毎週発行している「WWDJAPAN」は、ファッション&ビューティの潮流やムーブメントの分析、ニュースの深堀りなどを通じて、業界の面白さ・奥深さを提供しています。巻頭特集では特に注目のキーワードやカテゴリー、市場をテーマに、業界活性化を図るべく熱いメッセージを発信。ここでは、そんな特集を担当記者がざっくばらんに振り返ります。(この記事は「WWDJAPAN」2024年6月24日号からの抜粋です)
本橋:年に2度のリアルトレンド特集は、百貨店や駅ビルに出店するブランドの新作トレンドが総覧できる内容です。近年はベーシック回帰の傾向が強く、2024年秋冬展示会を回っていても、服そのものに新味を見いだすのは難しかったのが正直なところでした。
五十君:そうですね。本当にベーシックなものが多いので、袖を何回まくるとか、レイヤードで着こなしに小技を効かせることがオシャレ度を上げる決め手になっている印象でした。表紙もミニスカートのウエストからのぞく網タイツなど、意外性のある小物を合わせていて、今シーズンを象徴していると感じました。
本橋:表紙は春夏号に続いて濱本愛弓さんにスタイリングをお願いしました。僕としてはブラウンの、大きめなレザーライダースジャケットが新鮮に映りました。レイヤードも多用していましたね。例えばジレは、秋はシャツの上、冬は軽めのコートの上に羽織るというように1枚差し込むだけで今年らしく仕上がりますし、気温に応じて着こなしを変え、長く着られます。

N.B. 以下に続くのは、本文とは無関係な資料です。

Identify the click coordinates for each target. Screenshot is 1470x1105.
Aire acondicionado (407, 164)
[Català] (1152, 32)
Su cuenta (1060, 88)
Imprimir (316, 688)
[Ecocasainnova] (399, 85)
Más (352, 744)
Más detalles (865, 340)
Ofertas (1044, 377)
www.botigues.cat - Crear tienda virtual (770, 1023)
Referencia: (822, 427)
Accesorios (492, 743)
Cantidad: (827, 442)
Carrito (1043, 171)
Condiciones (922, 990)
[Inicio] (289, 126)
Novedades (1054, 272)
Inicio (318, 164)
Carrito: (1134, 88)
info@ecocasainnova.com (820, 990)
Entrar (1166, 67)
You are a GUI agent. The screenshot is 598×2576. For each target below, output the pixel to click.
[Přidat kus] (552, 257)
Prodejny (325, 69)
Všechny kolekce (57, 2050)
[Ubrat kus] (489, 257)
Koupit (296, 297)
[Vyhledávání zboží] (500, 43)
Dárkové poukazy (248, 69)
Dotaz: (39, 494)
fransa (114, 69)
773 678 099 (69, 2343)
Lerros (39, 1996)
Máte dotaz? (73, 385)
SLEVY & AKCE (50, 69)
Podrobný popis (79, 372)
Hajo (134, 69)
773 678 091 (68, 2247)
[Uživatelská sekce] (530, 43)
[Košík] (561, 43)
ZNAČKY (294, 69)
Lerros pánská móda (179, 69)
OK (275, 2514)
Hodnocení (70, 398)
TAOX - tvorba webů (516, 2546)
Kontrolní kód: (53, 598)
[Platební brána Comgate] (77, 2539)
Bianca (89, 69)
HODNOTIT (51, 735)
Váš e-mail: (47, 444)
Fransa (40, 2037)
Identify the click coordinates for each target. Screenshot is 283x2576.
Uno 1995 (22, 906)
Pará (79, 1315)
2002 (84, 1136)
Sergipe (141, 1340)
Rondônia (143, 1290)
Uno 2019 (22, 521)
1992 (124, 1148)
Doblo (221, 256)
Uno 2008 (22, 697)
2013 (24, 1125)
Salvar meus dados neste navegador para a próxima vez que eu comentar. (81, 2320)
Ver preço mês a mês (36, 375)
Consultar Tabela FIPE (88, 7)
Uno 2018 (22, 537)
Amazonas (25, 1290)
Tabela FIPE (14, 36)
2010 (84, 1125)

五十君:どこも暖冬に対して意識が向いていましたね。重いウールのロングコートではなく、カーディガンのようなジャケットやジレのバリエーションが目立ちました。私は「ジーユー(GU)」が打ち出すバレルレッグボトムスが気になりました。「カレンソロジー(CURENSOLOGY)」でもこの2年くらいカーヴィーデニムパンツが売れています。「ジーユー」がドーンとやることで、トレンドとして見えやすくなるのではないでしょうか。話は変わりますが、展示会に行くと、会場の雰囲気でそのブランドの勢いが分かりますよね。
「プランク プロジェクト」に勢いを感じた
本橋:そういう意味では「プランク プロジェクト(PRANK PROJECT)」は「お客さんが新しいものを求めているし、私たちはその一歩先を行こう」という勢いを感じました。暖冬ですが、8〜9月から防寒衣料を打ち出す計画で、「ファッションに気温は関係ない」という思い切りがいい。ファンがブランドに求めているものが見えているから強いんでしょう。ベーシックだけれど、どのアイテムにもブランドらしいひねりが効いていて、ステ品番ナシでした。
五十君:そういう勢いは「アメリ(AMERI)」でも毎回感じますし、「カレンソロジー」もベーシックながら“らしさ”があって、スタイリングや空間演出も含めてオシャレでした。“ベーシック”は作り手・売り手の提案力が問われますね。